For your own sake and the world’s.
(Or, non-reasons to use AT&T syntax.)
I sometimes see arguments to the effect that AT&T syntax is easier for machines to parse while Intel is easier for humans to parse; or that AT&T is easier for compilers to emit automatically while Intel is easier to write by hand; or that AT&T is closer to the actual instruction encoding; or that sentences with fewer words are easier for humans to understand. This is all nonsense.
It has a tiny kernel of truth: in the instruction encoding, size information really does go with the operation code, not the operands. (Technically, it goes in between.) That’s it.
Operand order is neither src,dst nor dst,src; it depends on the specific instruction. Whenever an instruction has both a register and memory operand, the register operand goes first. When an instruction has a memory and an immediate operand, the memory operand goes first. And register goes before immediate. When there are two register operands, they can usually go in either order; the assembler has a choice of encodings.
As noted, AT&T syntax is more ambiguous and has more special cases than Intel. Though it is also true that Intel needs to infer the context in which a label is used.
But you know what?
This is small fucking fry.
This is inconsequential.
This, in the grand scheme of things, is about on par with a water molecule asking Poseidon if it can have the weekend off to frolic in the clouds.
Poseidon doesn’t care about water molecules. He has a whole damn ocean to worry about!
Worrying about water molecules instead of fluid dynamics and materials while your boat is sinking is pretty much the same as thinking that computer programs care what kind of assembler they ingest or excrete. It’s completely trivial.
You know what’s hard? Supporting all the operand encodings ‘SIB’ allows is hard. Writing a good register allocator is hard. Supporting a thousand different object formats used by different OSes is hard. Making a good macro system is hard. Creating a high-quality, correct mapping from assembly to a higher-level representation is hard. These are tasks which are hard for assemblers and compilers and decompilers and other tools which interact with assembly. Intel? AT&T? Completely irrelevant.
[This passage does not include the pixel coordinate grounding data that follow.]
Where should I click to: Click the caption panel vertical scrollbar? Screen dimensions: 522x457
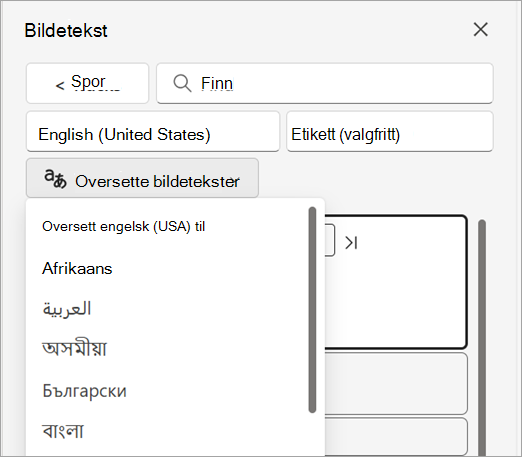(x=482, y=337)
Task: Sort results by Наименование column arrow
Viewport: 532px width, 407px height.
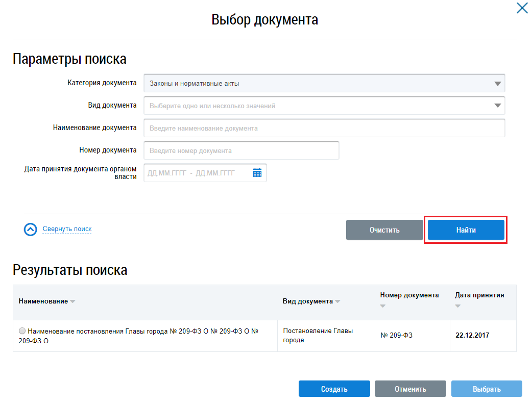Action: pos(72,301)
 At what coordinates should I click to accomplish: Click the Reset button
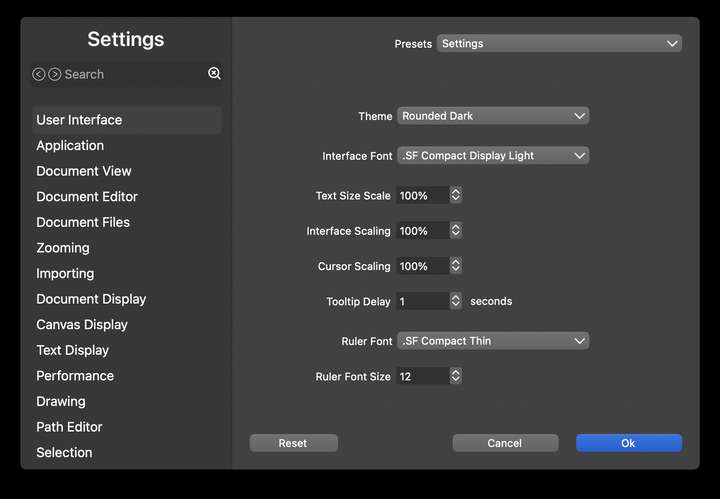click(x=293, y=443)
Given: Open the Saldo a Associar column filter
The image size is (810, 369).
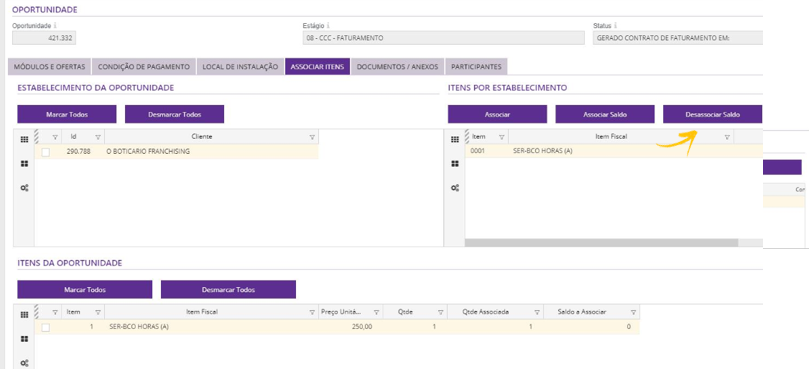Looking at the screenshot, I should (633, 312).
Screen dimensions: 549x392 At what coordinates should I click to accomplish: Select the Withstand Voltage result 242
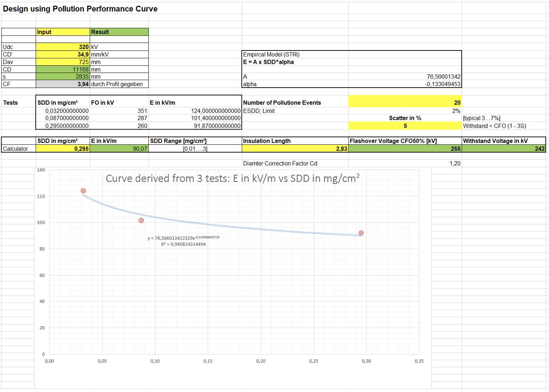(x=504, y=148)
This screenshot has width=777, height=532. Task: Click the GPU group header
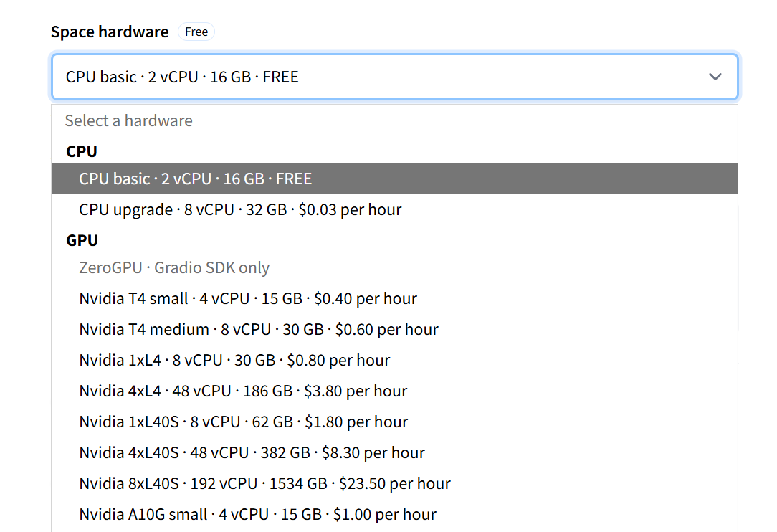click(x=82, y=240)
Yes, this is not technically a number, but a sequence of bytes which under the ASCII interpretation forms a sequence of numerals which can be interpreted under the big-endian octal base-radix representation to produce a number equivalent to that formed by the binary base-radix interpretation of a series of electrical impulses on a number of CPUs produced by CRAY. I say this not because it’s interesting—though it is—but simply to deter the hair-splitters. In fact, it is not a sequence of bytes at all but a set of anomalies in the brightnesses of the LEDs in your monitor. (Unless you have printed it out, or photographed it, or transcribed it by hand.) What is interesting is the glyphs and their interpretation, not their representation.
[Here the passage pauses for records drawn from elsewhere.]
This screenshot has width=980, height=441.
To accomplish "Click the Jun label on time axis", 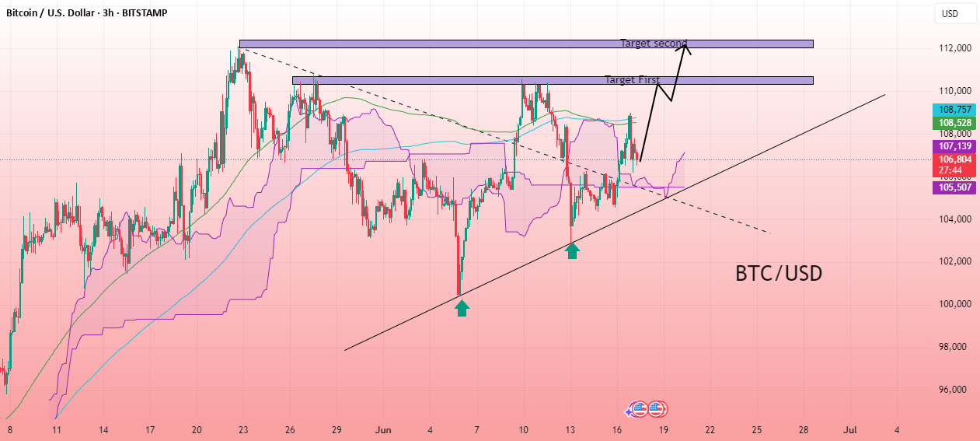I will (382, 429).
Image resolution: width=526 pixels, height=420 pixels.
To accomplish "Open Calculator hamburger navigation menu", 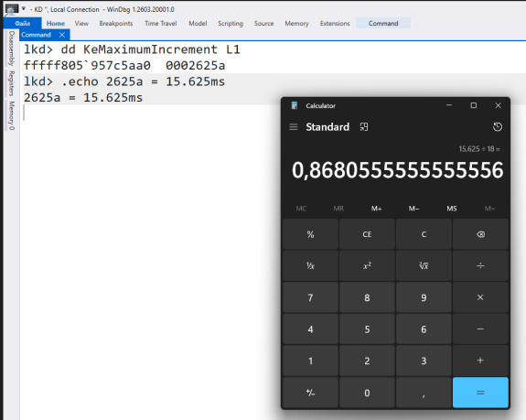I will click(294, 127).
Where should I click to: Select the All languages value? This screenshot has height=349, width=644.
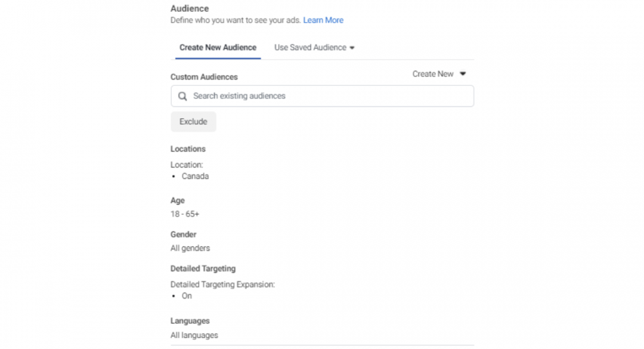pyautogui.click(x=194, y=335)
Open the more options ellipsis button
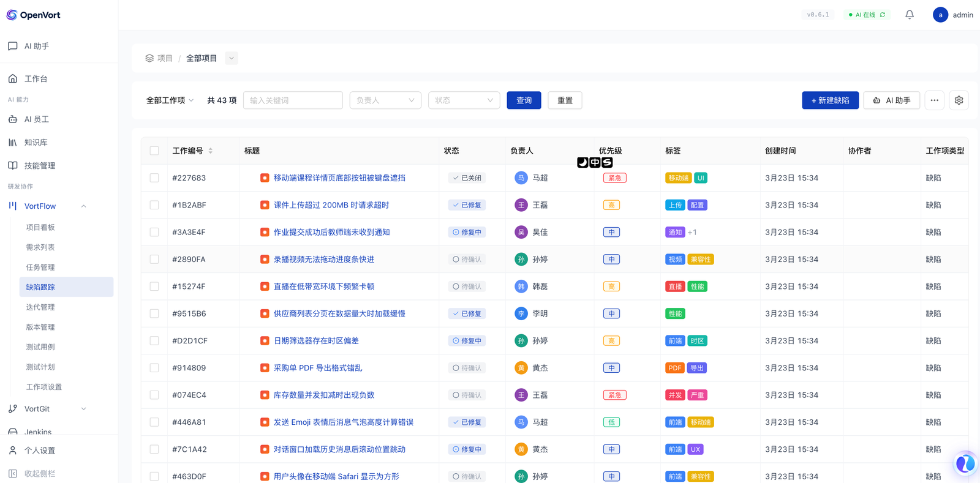 (x=934, y=100)
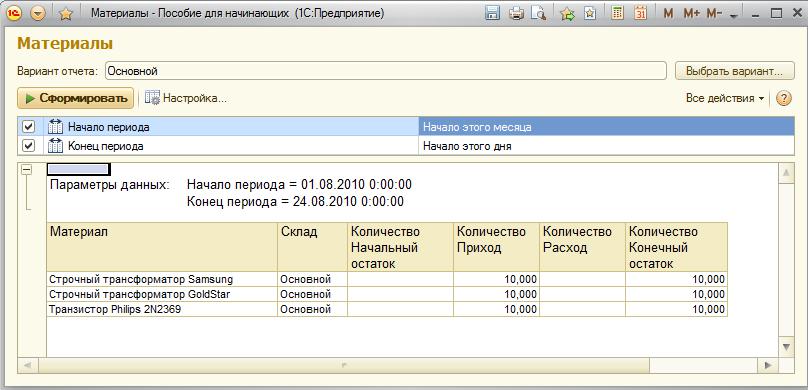
Task: Open the help question mark icon
Action: click(x=783, y=98)
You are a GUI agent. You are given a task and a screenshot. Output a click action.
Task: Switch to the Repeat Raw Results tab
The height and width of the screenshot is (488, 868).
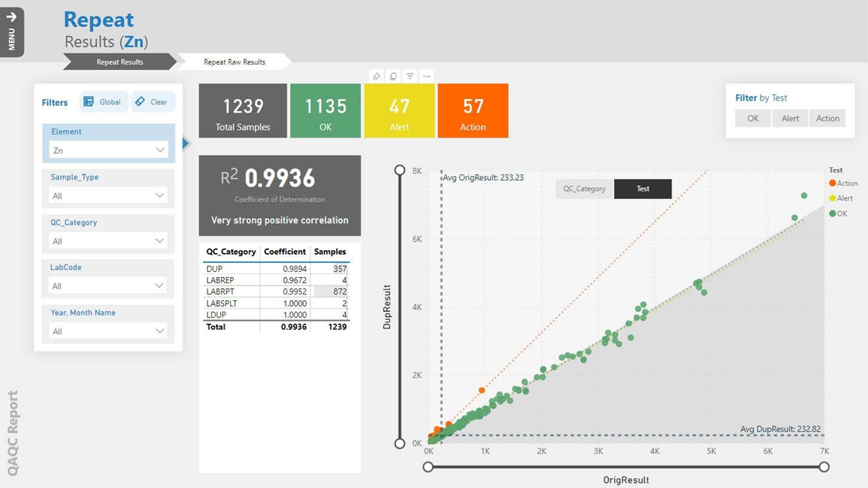click(x=234, y=62)
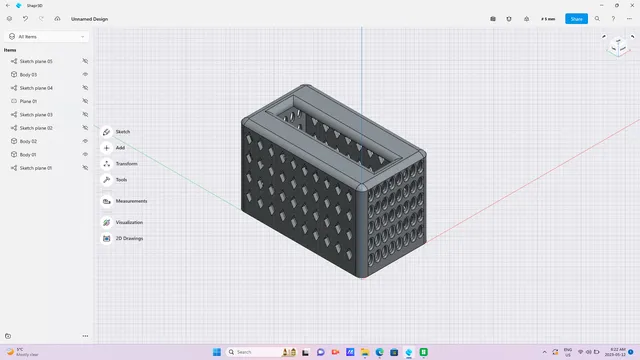Select Body 02 in the Items list
Image resolution: width=640 pixels, height=360 pixels.
[28, 141]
g h i j k +-----+-----+-----+-----+-----+-----+-----+-----+-----+-----+-----+-----+-----+-----+-----+----- | Operation code | Destination reg | Source reg #1 | Source reg #2 +-----+-----+-----+-----+-----+-----+-----+-----+-----+-----+-----+-----+-----+-----+-----+-----
(The opcode is broken into two sections: the ‘g’ section, which comprises the first 4 bits, and the ‘h’, which gets the following 3. I don’t know why.)
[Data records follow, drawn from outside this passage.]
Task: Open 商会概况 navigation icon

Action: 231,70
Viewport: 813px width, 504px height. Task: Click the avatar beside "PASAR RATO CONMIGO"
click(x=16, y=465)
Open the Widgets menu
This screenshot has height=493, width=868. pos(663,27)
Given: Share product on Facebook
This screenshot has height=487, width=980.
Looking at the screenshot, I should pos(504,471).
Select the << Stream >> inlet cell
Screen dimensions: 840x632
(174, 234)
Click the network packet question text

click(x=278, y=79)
Though this form seems fairly simple to write by hand, there are special cases aplenty that justify the assembler (as well as more complicated instructions that go beyond basic arithmetic). For instance, the zero register has special meaning to many instructions. As mentioned earlier, 030514 represents something similar to A5 ← A1+A4. The leading 7 bits are 030, which is the opcode for ‘add’; 5 is the destination register; and 1 and 4 are the source registers. All this is fairly intuitive. But consider something like 030510; you might expect that to mean A5 ← A1+A0, but it in fact means A5 ← A1+1. (Not because A0 is some kind of ‘one register’, like ARM’s xzr or RISC-V’s x0; it’s just a special case for that instruction. 030501, for instance, means A5 ← A1.) An assembler lets you write the latter mnemonic form and get the correct result.